# What needs to be done:
Give every entry again, exactly as it stands.

# Records provided:
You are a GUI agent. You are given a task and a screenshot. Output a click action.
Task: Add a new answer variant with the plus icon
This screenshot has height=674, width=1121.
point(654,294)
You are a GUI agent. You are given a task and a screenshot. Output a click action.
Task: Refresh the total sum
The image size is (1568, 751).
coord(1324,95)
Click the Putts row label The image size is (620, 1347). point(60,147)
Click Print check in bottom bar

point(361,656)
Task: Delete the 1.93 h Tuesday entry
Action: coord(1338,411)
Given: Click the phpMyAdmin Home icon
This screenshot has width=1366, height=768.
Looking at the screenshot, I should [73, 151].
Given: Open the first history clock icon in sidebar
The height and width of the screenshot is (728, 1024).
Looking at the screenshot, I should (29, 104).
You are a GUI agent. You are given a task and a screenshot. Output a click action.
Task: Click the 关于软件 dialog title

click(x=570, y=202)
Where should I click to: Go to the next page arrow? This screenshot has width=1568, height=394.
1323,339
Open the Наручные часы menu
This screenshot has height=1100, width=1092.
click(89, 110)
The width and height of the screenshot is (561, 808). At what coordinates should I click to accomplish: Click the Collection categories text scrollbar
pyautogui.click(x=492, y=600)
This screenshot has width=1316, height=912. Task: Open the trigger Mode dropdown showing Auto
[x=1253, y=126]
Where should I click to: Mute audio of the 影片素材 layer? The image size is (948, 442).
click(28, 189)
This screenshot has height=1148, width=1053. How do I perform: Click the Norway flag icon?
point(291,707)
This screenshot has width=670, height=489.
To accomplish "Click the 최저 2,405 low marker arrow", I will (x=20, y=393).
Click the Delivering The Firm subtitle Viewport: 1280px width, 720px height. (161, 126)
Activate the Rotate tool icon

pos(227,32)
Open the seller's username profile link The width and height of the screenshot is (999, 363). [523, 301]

# Solution to the exercise:
You are a GUI agent. You are given a task and a screenshot. Output a click action.
Task: Add a new answer variant with the plus icon
This screenshot has height=674, width=1121.
point(654,294)
You are a GUI agent. You are given a task and a screenshot. Output a click action.
Task: Refresh the total sum
The image size is (1568, 751).
coord(1324,95)
Click the Putts row label The image size is (620, 1347). point(60,147)
Click Print check in bottom bar

point(361,656)
Task: Delete the 1.93 h Tuesday entry
Action: coord(1338,411)
Given: Click the phpMyAdmin Home icon
This screenshot has width=1366, height=768.
Looking at the screenshot, I should [73, 151].
Given: Open the first history clock icon in sidebar
The height and width of the screenshot is (728, 1024).
Looking at the screenshot, I should (29, 104).
You are a GUI agent. You are given a task and a screenshot. Output a click action.
Task: Click the 关于软件 dialog title

click(x=570, y=202)
Where should I click to: Go to the next page arrow? This screenshot has width=1568, height=394.
1323,339
Open the Наручные часы menu
This screenshot has height=1100, width=1092.
click(89, 110)
The width and height of the screenshot is (561, 808). At what coordinates should I click to accomplish: Click the Collection categories text scrollbar
pyautogui.click(x=492, y=600)
This screenshot has width=1316, height=912. Task: Open the trigger Mode dropdown showing Auto
[x=1253, y=126]
Where should I click to: Mute audio of the 影片素材 layer? The image size is (948, 442).
click(28, 189)
This screenshot has height=1148, width=1053. How do I perform: Click the Norway flag icon?
point(291,707)
This screenshot has width=670, height=489.
To accomplish "Click the 최저 2,405 low marker arrow", I will (x=20, y=393).
Click the Delivering The Firm subtitle Viewport: 1280px width, 720px height. (161, 126)
Activate the Rotate tool icon

pos(227,32)
Open the seller's username profile link The width and height of the screenshot is (999, 363). [523, 301]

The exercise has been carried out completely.